Tel Aviv. Dopo un weekend col fiato sospeso per il rischio di veder crollare l'accordo sulla tregua, si prova a guardare con cautela ai prossimi passi per consolidare la pace a Gaza. Con il dietrofront di Netanyahu sulla decisione di chiudere le frontiere e bloccare l'ingresso degli aiuti, i valichi di Kerem Shalom e di Kissufim sono stati riaperti per far transitare le forniture. Ma la tensione resta alle stelle. Perché seppure l'Idf abbia annunciato domenica sera di «tornare ad applicare il cessate il fuoco» nella Striscia, gli scontri si sono replicati ieri nell'enclave, dove l'Idf ha aperto il fuoco su «due gruppi di militanti di Hamas che hanno attraversato la Linea Gialla» a est di Gaza City, provocando almeno quattro morti secondo la protezione civile palestinese.
L’avvertimento
Gli Stati Uniti però non hanno intenzione - e non possono permettersi - di veder crollare l'intesa raggiunta tra gli israeliani e Hamas: «La tregua è ancora in vigore», ha assicurato Donald Trump, chiarendo in ogni caso che se i miliziani romperanno il cessate il fuoco «saranno annientati». E nel frattempo, il tycoon ha spedito in Israele il suo inviato Steve Witkoff e il genero Jared Kushner che hanno incontrato il premier israeliano proprio per puntellare le crepe emerse nell'intesa, mentre è atteso l'arrivo del vicepresidente J.D. Vance per un ulteriore colloquio.
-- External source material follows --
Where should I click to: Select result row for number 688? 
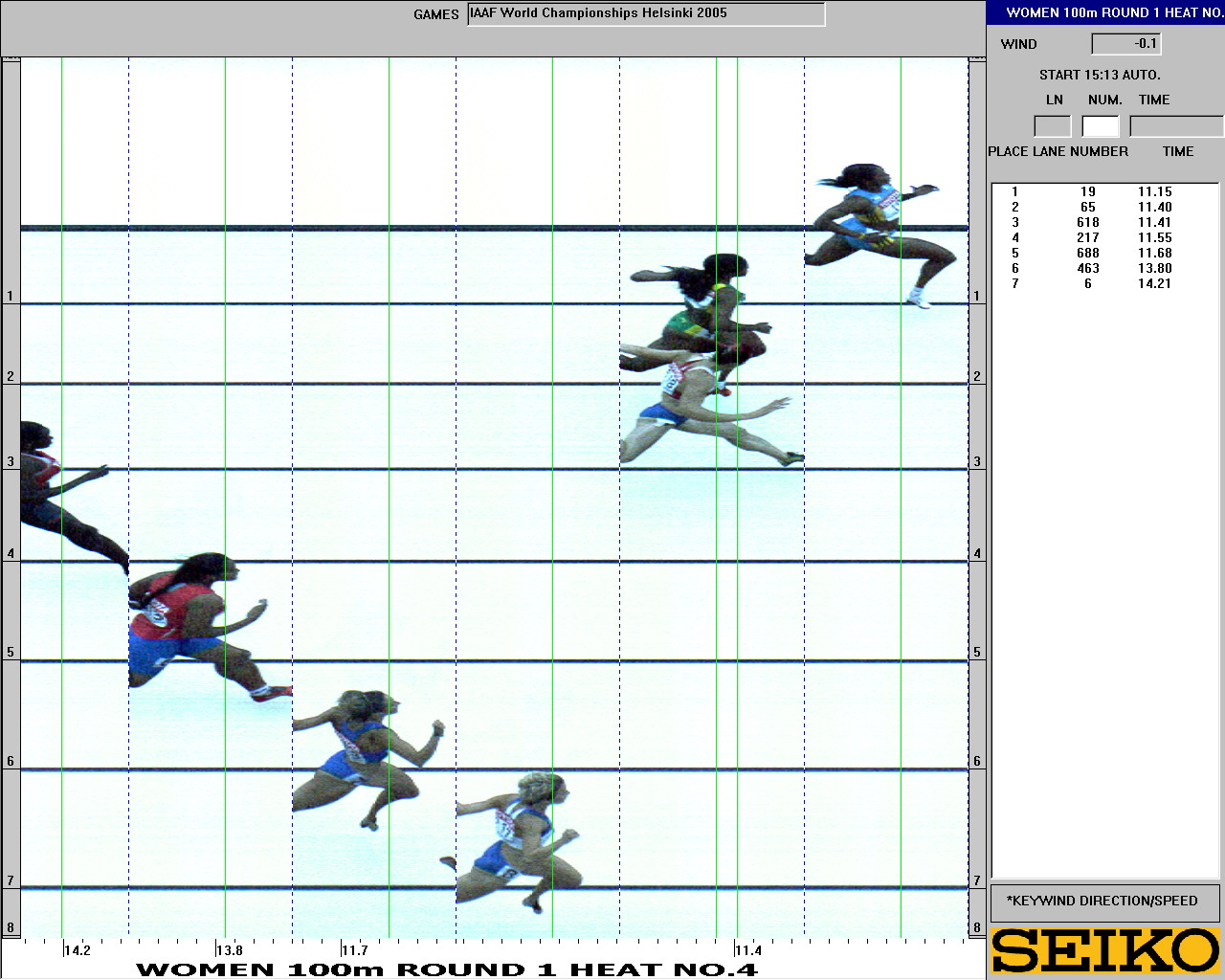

Così da assicurarsi che si possa procedere quanto prima alla seconda fase del piano americano.
Con Vance «si discuterà di due cose: le sfide alla sicurezza che ci troviamo ad affrontare e le opportunità diplomatiche che ci si presentano. Supereremo le sfide e coglieremo le opportunità», ha specificato Netanyahu, che ha ricevuto Witkoff e Kushner «per discutere degli ultimi sviluppi», come ha dichiarato la portavoce israeliana Shosh Bedrosian. Secondo Ynet, Witkoff e Kushner hanno detto che si aspettano che Israele rispetti il cessate il fuoco, fatta eccezione per le azioni di autodifesa dell'Idf. Israele - riferiscono ancora le indiscrezioni - ha ricevuto quindi il sostegno americano nelle accuse contro Hamas di violare l'accordo per quanto riguarda la restituzione degli ostaggi morti. Che tarderebbe, stando allo Stato ebraico, in modo deliberato.
Gli ostaggi
In serata, Hamas ha restituito il tredicesimo cadavere dei rapiti del 7 ottobre. Ma ne mancano ancora 15 all'appello, facendo crescere la rabbia israeliana che dal 10 ottobre, giorno dell'avvio del cessate il fuoco, non ha smesso di denunciare il tradimento dell'intesa da parte di Hamas. Un'escalation di tensioni sfogate domenica nei raid israeliani sul sud della Striscia: «153 tonnellate di bombe» sono cadute, ha rivendicato Netanyahu in un infiammato intervento alla Knesset, mentre la Protezione Civile di Gaza - controllata da Hamas - ha conteggiato 45 palestinesi uccisi in 24 ore, tra cui civili e un giornalista.
Degli scontri di domenica, Trump ha incolpato «alcuni ribelli» all'interno di Hamas: «Hanno sparato e crediamo che i loro leader potrebbero non essere coinvolti». Un ridimensionamento votato a un solo obiettivo, salvare il suo piano per Gaza sul quale il lavoro resta lungo e non facile: Washington spinge per avviare al più presto la fase due che prevede il disarmo di Hamas, al momento invisa ai miliziani palestinesi ma giudicata essenziale da Netanyahu per porre fine alla guerra. Nel frattempo, una delegazione del gruppo palestinese ha raggiunto il Cairo per colloqui con mediatori qatarioti ed egiziani sulla prosecuzione della tregua. Gli incontri riguarderanno anche un imminente dialogo interpalestinese, che si pone l'obiettivo - spiega ad Afp una fonte vicina ai colloqui - di «unificarne le fazioni». E affrontare il tema della «formazione di un comitato di esperti indipendenti responsabile della gestione di Gaza» dopo la guerra.